What we are saying here is that you might decide to go live due to the business benefits, but that you will continue testing in parallel with stakeholders using the application in production to flush out lower-risk problems. The idea is that if a user beats us to find a problem that the impact is acceptable. Less frequently used features or lower-value features might qualify here for post-go-live testing, you wouldn’t want to hold back high-value features from going live if an untested feature is unlikely to be used in production before we get to test it.

There are two thoughts here that would have been heresy when I started testing nearly 20 years ago:

  • You can plan to go live before you complete testing
  • Testing continues after go-live to find defects faster than the user does

In Agile training, we speak about the need to prioritise defect work with features; making the choice of allowing a defect to exist longer if I have higher value features to be delivered. The way I describe testing in this blog is following the same thought process. We want to maximise value and economically evaluate our options.
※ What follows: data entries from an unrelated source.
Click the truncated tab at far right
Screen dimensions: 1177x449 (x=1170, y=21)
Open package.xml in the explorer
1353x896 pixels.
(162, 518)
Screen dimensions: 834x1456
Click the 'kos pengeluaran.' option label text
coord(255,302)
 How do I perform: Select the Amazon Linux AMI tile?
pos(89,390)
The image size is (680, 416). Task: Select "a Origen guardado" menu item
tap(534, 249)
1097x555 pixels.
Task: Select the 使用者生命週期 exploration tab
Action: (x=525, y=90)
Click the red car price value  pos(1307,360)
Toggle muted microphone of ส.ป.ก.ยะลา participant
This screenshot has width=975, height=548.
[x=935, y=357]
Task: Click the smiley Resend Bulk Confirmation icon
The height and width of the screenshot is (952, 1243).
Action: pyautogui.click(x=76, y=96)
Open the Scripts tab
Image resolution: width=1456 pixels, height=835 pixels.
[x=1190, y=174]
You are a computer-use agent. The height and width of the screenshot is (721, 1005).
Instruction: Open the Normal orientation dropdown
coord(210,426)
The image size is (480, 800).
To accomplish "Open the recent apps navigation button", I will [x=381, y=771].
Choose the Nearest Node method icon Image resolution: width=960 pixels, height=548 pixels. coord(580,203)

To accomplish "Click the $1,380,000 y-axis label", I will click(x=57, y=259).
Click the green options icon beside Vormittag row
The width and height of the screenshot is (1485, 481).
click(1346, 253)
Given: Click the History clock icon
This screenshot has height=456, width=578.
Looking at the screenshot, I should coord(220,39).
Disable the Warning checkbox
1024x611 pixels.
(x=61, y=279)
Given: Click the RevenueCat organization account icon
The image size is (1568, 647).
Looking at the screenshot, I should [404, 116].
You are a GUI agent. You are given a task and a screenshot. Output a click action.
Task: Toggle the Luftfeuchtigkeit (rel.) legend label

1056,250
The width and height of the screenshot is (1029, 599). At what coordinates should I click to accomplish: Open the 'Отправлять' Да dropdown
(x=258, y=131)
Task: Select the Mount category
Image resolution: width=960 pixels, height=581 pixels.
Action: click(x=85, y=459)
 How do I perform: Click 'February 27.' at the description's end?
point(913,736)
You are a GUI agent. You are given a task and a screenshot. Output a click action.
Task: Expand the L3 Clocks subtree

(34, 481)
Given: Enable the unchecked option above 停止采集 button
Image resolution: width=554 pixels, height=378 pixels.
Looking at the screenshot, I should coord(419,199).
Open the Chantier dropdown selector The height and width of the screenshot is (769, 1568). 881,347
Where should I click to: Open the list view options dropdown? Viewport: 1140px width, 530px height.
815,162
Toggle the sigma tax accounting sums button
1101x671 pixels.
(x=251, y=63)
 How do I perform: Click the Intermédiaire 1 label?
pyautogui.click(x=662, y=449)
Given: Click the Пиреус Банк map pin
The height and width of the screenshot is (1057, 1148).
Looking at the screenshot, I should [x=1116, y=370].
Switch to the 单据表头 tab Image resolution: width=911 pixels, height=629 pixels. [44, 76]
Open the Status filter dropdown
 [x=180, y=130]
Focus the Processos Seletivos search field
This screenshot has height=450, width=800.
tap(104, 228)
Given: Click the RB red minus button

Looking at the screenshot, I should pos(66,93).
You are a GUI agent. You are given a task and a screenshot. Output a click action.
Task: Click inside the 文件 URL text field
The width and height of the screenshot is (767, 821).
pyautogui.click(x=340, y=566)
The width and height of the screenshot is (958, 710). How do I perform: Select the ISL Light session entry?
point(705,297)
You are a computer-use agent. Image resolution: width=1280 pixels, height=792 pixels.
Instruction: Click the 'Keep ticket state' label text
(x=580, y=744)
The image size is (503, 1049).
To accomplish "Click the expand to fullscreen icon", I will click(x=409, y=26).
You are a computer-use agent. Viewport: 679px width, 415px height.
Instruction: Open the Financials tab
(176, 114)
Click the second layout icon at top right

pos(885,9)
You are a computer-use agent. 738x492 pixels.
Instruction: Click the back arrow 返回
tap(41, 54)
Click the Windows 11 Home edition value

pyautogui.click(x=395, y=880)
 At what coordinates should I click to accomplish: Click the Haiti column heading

I am excited by this economic testing framework and encouraged by some of the conversations I have been able to have in support of this idea. People have inherently used similar ideas when they ran behind on testing or when fix-forward decisions were made. Formalising this thought process and consciously planning with it will create additional value for organisations.

The implications are clear to me: Testing has moved from being a phase to being an ongoing endeavor. Given the limited capacity, prioritisation calls need to be made ongoingly on where to invest the capacity; in the pre-release phase or in the post-release phase, on further testing existing features or on testing newly created one, more testing on high-value features or doing a first round of testing on lower-value features. An economic model based on risk should drive this, not the need to achieve a certain test coverage across the board. What testing strategy we follow should be conscious business decision, not an IT delivery decision.

I am sure you will hear more about this modern take on testing and risk management in the future.